[Items from a data source]
——————

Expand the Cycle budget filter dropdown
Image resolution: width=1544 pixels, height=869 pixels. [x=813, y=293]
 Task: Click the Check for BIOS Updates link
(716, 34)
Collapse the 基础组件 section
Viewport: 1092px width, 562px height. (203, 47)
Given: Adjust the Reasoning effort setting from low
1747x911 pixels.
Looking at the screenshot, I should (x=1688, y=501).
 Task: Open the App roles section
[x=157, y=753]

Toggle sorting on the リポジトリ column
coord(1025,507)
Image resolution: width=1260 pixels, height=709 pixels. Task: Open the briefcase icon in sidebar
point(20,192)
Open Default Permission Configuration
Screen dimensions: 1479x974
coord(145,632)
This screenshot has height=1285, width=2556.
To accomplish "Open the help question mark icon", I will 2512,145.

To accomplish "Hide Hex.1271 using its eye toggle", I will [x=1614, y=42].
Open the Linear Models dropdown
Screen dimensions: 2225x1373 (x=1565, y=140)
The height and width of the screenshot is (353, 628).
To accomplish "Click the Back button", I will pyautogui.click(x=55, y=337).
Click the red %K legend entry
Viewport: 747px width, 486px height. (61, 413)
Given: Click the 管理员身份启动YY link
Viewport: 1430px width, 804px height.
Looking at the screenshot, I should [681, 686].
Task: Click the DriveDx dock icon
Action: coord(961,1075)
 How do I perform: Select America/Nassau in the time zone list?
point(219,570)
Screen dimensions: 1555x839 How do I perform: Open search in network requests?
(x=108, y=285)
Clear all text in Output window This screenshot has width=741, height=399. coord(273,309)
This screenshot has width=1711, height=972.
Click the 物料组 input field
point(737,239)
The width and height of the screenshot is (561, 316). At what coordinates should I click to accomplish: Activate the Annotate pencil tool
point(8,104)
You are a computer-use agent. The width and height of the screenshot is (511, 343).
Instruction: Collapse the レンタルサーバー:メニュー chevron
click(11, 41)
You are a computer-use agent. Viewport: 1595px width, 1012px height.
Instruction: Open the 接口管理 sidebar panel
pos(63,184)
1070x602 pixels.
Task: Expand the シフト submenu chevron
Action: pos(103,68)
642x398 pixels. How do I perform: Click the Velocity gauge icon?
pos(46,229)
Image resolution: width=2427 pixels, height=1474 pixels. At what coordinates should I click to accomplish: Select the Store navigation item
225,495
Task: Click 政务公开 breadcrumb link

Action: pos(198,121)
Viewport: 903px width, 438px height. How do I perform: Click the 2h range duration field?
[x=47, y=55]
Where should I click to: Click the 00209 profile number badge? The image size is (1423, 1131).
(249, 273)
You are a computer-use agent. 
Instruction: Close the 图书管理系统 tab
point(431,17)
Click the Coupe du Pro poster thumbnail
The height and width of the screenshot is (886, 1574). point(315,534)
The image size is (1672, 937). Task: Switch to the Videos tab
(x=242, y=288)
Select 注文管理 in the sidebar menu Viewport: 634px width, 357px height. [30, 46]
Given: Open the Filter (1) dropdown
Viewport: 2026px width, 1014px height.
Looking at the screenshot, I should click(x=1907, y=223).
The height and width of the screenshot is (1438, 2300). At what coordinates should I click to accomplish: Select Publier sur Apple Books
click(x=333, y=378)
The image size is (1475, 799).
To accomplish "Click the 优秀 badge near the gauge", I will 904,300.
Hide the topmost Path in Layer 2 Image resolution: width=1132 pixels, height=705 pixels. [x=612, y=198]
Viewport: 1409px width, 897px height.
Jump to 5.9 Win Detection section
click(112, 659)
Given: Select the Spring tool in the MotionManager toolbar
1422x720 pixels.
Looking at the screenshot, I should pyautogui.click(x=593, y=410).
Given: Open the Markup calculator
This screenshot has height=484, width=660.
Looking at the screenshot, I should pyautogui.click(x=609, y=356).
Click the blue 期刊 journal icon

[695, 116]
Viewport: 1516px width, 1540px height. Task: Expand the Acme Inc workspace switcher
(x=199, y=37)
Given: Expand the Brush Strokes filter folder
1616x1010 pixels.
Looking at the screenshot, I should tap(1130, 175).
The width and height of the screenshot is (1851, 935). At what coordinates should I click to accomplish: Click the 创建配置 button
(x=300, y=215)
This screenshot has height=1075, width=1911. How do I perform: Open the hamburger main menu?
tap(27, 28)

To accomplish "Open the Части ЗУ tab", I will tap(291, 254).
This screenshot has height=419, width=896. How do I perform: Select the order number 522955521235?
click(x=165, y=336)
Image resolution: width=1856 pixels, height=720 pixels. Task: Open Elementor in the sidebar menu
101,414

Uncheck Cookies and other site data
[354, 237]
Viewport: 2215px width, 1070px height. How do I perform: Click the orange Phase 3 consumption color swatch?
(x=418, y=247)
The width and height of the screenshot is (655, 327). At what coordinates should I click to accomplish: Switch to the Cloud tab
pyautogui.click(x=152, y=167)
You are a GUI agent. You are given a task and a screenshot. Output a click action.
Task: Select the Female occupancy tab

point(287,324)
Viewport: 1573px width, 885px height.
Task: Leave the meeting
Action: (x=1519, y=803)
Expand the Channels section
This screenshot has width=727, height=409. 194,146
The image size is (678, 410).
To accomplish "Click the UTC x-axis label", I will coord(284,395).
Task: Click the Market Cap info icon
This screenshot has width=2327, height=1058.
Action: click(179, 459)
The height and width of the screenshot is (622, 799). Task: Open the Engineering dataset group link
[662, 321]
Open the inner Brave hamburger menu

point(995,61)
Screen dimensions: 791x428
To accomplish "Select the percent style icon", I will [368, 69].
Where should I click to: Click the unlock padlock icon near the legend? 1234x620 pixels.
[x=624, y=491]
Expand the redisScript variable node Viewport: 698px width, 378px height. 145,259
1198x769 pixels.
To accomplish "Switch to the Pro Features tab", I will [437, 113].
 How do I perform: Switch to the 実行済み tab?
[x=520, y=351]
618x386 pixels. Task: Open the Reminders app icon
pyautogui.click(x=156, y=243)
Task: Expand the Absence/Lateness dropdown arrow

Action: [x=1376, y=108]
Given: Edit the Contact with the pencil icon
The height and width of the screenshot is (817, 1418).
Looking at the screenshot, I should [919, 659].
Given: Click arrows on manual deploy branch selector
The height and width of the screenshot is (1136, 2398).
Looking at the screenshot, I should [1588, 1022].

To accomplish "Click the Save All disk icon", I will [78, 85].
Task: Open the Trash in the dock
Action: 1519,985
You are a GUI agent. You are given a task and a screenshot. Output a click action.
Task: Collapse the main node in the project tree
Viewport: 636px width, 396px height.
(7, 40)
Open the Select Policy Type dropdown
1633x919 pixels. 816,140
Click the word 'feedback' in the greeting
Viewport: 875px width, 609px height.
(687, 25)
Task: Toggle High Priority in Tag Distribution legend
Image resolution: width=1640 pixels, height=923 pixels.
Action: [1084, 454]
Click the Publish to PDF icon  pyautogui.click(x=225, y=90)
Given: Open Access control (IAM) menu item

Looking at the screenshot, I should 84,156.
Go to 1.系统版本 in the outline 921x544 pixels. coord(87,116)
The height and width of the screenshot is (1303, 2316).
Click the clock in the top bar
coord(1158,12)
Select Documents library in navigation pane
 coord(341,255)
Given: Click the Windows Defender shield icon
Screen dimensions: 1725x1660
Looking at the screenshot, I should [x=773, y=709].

——————

- HOW TO COMPLETE THIS TASK -
Bring together all lines in the records where the word "node" is found.

- EXERCISE SOLUTION -
Expand the redisScript variable node Viewport: 698px width, 378px height. 145,259
Task: Collapse the main node in the project tree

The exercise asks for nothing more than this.